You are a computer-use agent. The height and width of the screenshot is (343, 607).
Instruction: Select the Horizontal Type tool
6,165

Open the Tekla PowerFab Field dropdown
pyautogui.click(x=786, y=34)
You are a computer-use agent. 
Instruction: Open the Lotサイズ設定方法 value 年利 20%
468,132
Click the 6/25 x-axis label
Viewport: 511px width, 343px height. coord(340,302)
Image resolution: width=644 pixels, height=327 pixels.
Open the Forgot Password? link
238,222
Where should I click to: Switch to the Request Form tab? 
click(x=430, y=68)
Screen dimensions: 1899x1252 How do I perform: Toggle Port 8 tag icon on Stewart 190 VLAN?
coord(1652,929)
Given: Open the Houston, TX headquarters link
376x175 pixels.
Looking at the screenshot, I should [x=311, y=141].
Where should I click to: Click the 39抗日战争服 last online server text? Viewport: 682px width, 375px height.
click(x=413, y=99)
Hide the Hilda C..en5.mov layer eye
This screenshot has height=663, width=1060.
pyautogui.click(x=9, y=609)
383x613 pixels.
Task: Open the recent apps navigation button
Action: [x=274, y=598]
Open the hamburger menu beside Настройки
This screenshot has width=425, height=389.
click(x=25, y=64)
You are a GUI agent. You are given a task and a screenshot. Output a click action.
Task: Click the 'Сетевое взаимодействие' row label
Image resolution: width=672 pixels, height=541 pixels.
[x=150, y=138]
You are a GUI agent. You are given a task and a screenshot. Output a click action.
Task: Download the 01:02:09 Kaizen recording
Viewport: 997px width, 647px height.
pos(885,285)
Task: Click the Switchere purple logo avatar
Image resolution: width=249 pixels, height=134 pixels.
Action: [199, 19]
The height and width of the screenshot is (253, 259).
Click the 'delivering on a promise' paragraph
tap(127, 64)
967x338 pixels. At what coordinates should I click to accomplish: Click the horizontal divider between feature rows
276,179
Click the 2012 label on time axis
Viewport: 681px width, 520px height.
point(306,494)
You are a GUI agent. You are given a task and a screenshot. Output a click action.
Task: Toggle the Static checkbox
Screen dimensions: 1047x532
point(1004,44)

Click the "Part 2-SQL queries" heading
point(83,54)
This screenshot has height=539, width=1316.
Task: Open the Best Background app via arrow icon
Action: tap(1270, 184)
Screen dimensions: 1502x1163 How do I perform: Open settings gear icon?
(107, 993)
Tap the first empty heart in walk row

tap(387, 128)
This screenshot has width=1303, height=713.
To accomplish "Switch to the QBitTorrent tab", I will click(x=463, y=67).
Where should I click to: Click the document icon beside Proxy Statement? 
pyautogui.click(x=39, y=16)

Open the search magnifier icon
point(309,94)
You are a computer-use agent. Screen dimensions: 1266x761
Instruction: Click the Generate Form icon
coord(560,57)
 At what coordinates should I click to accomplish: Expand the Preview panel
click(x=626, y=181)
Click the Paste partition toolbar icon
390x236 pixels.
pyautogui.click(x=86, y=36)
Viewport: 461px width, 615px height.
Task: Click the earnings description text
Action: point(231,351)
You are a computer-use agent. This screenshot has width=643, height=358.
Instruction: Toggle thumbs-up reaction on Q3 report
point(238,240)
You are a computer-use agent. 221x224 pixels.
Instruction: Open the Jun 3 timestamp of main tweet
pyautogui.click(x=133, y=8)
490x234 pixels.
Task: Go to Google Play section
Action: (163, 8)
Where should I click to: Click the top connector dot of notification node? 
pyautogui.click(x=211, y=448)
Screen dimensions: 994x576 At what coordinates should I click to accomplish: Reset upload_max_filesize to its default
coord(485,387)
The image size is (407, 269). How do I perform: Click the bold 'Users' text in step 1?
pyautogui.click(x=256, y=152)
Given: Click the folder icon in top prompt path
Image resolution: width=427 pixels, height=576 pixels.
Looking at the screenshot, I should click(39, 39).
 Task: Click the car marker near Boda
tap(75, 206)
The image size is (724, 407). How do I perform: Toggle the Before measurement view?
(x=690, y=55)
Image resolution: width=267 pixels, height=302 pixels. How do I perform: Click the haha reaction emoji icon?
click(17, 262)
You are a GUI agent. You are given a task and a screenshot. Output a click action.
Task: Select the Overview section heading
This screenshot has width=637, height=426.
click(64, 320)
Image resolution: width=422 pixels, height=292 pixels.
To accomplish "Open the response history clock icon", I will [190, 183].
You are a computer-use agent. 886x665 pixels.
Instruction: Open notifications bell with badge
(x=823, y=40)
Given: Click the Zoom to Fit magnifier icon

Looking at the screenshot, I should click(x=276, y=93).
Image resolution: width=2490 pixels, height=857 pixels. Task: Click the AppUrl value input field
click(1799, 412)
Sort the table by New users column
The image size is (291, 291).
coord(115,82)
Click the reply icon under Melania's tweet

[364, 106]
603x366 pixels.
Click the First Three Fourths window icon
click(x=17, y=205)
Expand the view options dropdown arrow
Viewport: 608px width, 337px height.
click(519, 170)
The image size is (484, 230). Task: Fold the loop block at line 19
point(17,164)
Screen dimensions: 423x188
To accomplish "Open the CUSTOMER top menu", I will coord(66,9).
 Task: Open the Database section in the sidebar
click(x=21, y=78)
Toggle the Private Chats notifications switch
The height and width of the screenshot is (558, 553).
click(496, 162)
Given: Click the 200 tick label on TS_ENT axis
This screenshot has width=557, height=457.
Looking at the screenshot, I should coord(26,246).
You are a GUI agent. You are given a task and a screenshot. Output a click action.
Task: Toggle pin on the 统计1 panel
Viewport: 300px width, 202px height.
**********
Problem requirements:
Repeat the lines above word for word, from the first to the last.

Response to this exercise:
You are a computer-use agent. The height and width of the screenshot is (343, 607).
Instruction: Select the Horizontal Type tool
6,165

Open the Tekla PowerFab Field dropdown
pyautogui.click(x=786, y=34)
You are a computer-use agent. 
Instruction: Open the Lotサイズ設定方法 value 年利 20%
468,132
Click the 6/25 x-axis label
Viewport: 511px width, 343px height. coord(340,302)
Image resolution: width=644 pixels, height=327 pixels.
Open the Forgot Password? link
238,222
Where should I click to: Switch to the Request Form tab? 
click(x=430, y=68)
Screen dimensions: 1899x1252 How do I perform: Toggle Port 8 tag icon on Stewart 190 VLAN?
coord(1652,929)
Given: Open the Houston, TX headquarters link
376x175 pixels.
Looking at the screenshot, I should [x=311, y=141].
Where should I click to: Click the 39抗日战争服 last online server text? Viewport: 682px width, 375px height.
click(x=413, y=99)
Hide the Hilda C..en5.mov layer eye
This screenshot has height=663, width=1060.
pyautogui.click(x=9, y=609)
383x613 pixels.
Task: Open the recent apps navigation button
Action: [x=274, y=598]
Open the hamburger menu beside Настройки
This screenshot has width=425, height=389.
click(x=25, y=64)
You are a GUI agent. You are given a task and a screenshot. Output a click action.
Task: Click the 'Сетевое взаимодействие' row label
Image resolution: width=672 pixels, height=541 pixels.
[x=150, y=138]
You are a GUI agent. You are given a task and a screenshot. Output a click action.
Task: Download the 01:02:09 Kaizen recording
Viewport: 997px width, 647px height.
pos(885,285)
Task: Click the Switchere purple logo avatar
Image resolution: width=249 pixels, height=134 pixels.
Action: [199, 19]
The height and width of the screenshot is (253, 259).
Click the 'delivering on a promise' paragraph
tap(127, 64)
967x338 pixels. At what coordinates should I click to accomplish: Click the horizontal divider between feature rows
276,179
Click the 2012 label on time axis
Viewport: 681px width, 520px height.
point(306,494)
You are a GUI agent. You are given a task and a screenshot. Output a click action.
Task: Toggle the Static checkbox
Screen dimensions: 1047x532
point(1004,44)

Click the "Part 2-SQL queries" heading
point(83,54)
This screenshot has height=539, width=1316.
Task: Open the Best Background app via arrow icon
Action: tap(1270, 184)
Screen dimensions: 1502x1163 How do I perform: Open settings gear icon?
(107, 993)
Tap the first empty heart in walk row

tap(387, 128)
This screenshot has width=1303, height=713.
To accomplish "Switch to the QBitTorrent tab", I will click(x=463, y=67).
Where should I click to: Click the document icon beside Proxy Statement? 
pyautogui.click(x=39, y=16)

Open the search magnifier icon
point(309,94)
You are a computer-use agent. Screen dimensions: 1266x761
Instruction: Click the Generate Form icon
coord(560,57)
 At what coordinates should I click to accomplish: Expand the Preview panel
click(x=626, y=181)
Click the Paste partition toolbar icon
390x236 pixels.
pyautogui.click(x=86, y=36)
Viewport: 461px width, 615px height.
Task: Click the earnings description text
Action: point(231,351)
You are a computer-use agent. This screenshot has width=643, height=358.
Instruction: Toggle thumbs-up reaction on Q3 report
point(238,240)
You are a computer-use agent. 221x224 pixels.
Instruction: Open the Jun 3 timestamp of main tweet
pyautogui.click(x=133, y=8)
490x234 pixels.
Task: Go to Google Play section
Action: (163, 8)
Where should I click to: Click the top connector dot of notification node? 
pyautogui.click(x=211, y=448)
Screen dimensions: 994x576 At what coordinates should I click to accomplish: Reset upload_max_filesize to its default
coord(485,387)
The image size is (407, 269). How do I perform: Click the bold 'Users' text in step 1?
pyautogui.click(x=256, y=152)
Given: Click the folder icon in top prompt path
Image resolution: width=427 pixels, height=576 pixels.
Looking at the screenshot, I should click(39, 39).
 Task: Click the car marker near Boda
tap(75, 206)
The image size is (724, 407). How do I perform: Toggle the Before measurement view?
(x=690, y=55)
Image resolution: width=267 pixels, height=302 pixels. How do I perform: Click the haha reaction emoji icon?
click(17, 262)
You are a GUI agent. You are given a task and a screenshot. Output a click action.
Task: Select the Overview section heading
This screenshot has width=637, height=426.
click(64, 320)
Image resolution: width=422 pixels, height=292 pixels.
To accomplish "Open the response history clock icon", I will [190, 183].
You are a computer-use agent. 886x665 pixels.
Instruction: Open notifications bell with badge
(x=823, y=40)
Given: Click the Zoom to Fit magnifier icon

Looking at the screenshot, I should click(x=276, y=93).
Image resolution: width=2490 pixels, height=857 pixels. Task: Click the AppUrl value input field
click(1799, 412)
Sort the table by New users column
The image size is (291, 291).
coord(115,82)
Click the reply icon under Melania's tweet

[364, 106]
603x366 pixels.
Click the First Three Fourths window icon
click(x=17, y=205)
Expand the view options dropdown arrow
Viewport: 608px width, 337px height.
click(519, 170)
The image size is (484, 230). Task: Fold the loop block at line 19
point(17,164)
Screen dimensions: 423x188
To accomplish "Open the CUSTOMER top menu", I will coord(66,9).
 Task: Open the Database section in the sidebar
click(x=21, y=78)
Toggle the Private Chats notifications switch
The height and width of the screenshot is (558, 553).
click(496, 162)
Given: Click the 200 tick label on TS_ENT axis
This screenshot has width=557, height=457.
Looking at the screenshot, I should coord(26,246).
You are a GUI agent. You are given a task and a screenshot. Output a click action.
Task: Toggle pin on the 统计1 panel
Viewport: 300px width, 202px height.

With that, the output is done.